Get Off the Fence
Watching our top statewide elected officials grapple with the prospect of building a fence along the border brings to mind the Argentinian dictum, “They are all bald men in search of a comb.”
They know a fence is pointless. But since short-term political expediency seems to demand one, our governor and two U.S. senators are desperately trying to obscure their barren leadership with comb-overs.
We were heartened to hear Gov. Rick Perry call the plan to build a 1,200-mile wall “idiocy” during a recent trade trip to Mexico.
“It absolutely would not work,” Perry said, while chastising Congress. “I don’t think this (immigration) is that difficult of an issue if Congress would have the maturity to sit down and really discuss it and cut out all the mean rhetoric.”
If only Perry had delivered his remarks in the right country. Every other border governor has had the guts to blast the fence at home. Some have even-shock!-publicly lobbied Washington. Not Ricky. Perry chose to make his stand during a trip to drum up business from the state’s top trading partner. Mexico takes $158 billion in Texas exports a year, and rejection of the wall is a point of national pride there.
The governor is trying to appease at least two anti-immigrant constituencies. Rumor has it that Perry is angling to become the next head of the Republican Governors Association. Then there is the increasingly xenophobic GOP base. To establish his border security bona fides, Perry is trumpeting his own menu of idiotic and ill-conceived solutions. Our personal favorite is the border Web cameras, whereby citizens watch the border on the Internet and call in suspicious activity. Texas taxpayers have spent $200,000 on this boondoggle with 10 arrests to show for it. Perry also wants to militarize the border, an idea so bad we dedicated an entire feature to exploring its consequences (see, “Soldiers on the Border,” September 8, 2006).
Our two senators, who actually have a say on immigration reform and the border fence, have exhibited similar fancy footwork. Both are aware of the demographic changes under way in Texas. Antagonizing Hispanics now could prove costly later, but in the short term Anglo Republicans are the ones who vote. Not surprisingly, the positions of Sens. Kay Bailey Hutchison and John Cornyn seem colored by the proximity of their next election.
If Hutchison runs again, either for her current position or for governor, it won’t be until at least 2010. When her November 2006 election approached, she voted for the fence that September. Last June, during the immigration debate at the beginning of her new term, she voted against the fence.
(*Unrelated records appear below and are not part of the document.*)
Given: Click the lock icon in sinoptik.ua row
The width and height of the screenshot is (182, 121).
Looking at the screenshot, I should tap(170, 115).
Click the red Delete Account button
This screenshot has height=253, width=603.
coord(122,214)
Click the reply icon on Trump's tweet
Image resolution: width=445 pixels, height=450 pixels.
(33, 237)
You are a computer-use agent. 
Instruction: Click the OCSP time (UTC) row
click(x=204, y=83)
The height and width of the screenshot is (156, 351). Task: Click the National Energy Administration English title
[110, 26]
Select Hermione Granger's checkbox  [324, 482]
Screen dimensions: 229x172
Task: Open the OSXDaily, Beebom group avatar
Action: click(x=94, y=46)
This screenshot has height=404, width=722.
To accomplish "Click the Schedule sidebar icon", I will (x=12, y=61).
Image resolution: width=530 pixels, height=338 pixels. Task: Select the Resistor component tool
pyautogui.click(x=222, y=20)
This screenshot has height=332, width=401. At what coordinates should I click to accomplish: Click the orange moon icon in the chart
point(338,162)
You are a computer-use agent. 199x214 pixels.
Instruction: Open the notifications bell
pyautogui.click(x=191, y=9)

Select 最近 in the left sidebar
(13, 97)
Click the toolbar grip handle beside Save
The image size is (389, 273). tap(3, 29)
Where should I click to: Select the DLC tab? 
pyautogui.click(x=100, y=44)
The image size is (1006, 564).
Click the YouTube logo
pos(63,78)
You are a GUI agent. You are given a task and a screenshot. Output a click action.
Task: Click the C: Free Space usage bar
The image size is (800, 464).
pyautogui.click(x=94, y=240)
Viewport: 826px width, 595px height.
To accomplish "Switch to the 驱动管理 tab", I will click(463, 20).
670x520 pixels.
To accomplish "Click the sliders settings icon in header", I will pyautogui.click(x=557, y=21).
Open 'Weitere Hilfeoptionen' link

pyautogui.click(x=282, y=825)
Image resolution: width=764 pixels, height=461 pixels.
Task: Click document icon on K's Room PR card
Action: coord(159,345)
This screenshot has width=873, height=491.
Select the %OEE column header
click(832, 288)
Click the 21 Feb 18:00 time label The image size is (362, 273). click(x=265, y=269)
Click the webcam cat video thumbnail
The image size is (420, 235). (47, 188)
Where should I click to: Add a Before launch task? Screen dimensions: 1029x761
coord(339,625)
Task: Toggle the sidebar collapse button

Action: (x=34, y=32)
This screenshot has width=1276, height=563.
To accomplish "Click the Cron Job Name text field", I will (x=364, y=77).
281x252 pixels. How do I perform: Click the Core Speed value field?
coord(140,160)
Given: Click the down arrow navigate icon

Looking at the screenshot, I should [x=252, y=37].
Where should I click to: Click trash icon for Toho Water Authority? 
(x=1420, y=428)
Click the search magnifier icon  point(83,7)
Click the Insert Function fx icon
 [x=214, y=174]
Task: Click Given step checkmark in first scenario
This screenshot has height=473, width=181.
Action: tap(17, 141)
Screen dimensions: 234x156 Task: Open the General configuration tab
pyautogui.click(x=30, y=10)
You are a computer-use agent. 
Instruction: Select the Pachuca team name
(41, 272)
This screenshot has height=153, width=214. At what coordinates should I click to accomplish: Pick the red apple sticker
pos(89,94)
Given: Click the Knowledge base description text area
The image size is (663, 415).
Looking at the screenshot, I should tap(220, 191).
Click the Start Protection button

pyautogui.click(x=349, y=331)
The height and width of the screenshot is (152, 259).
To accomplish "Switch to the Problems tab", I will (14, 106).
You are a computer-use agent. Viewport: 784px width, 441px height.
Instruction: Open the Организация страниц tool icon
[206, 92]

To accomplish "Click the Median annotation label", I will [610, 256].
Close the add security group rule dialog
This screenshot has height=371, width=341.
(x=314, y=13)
In the most recent fence vote in July, she added a weak provision that requires the Department of Homeland Security to consult with local cities and governments before construction, which does nothing to forestall building a wall on federal land. (See this issue’s “Habitat for Inanity,” to learn just how devastating that will be.) Ironically, Hutchison once fought to conserve the federal land.
The Dallas Morning News put together a nifty list of Cornyn’s quotes on the fence starting in 2004. After his election, Cornyn was adamantly opposed. “We cannot and should not build a wall on the U.S.-Mexico border,” he said in September 2004. Cornyn is now campaigning for re-election. In recent months, he voted twice in favor of the fence and in February of this year advocated “fencing and barriers where appropriate.”
All three of these politicians know that comprehensive immigration reform is the only realistic way to slow illegal border crossings. Pursuing this, of course, would require them to look beyond their own narrow self-interest.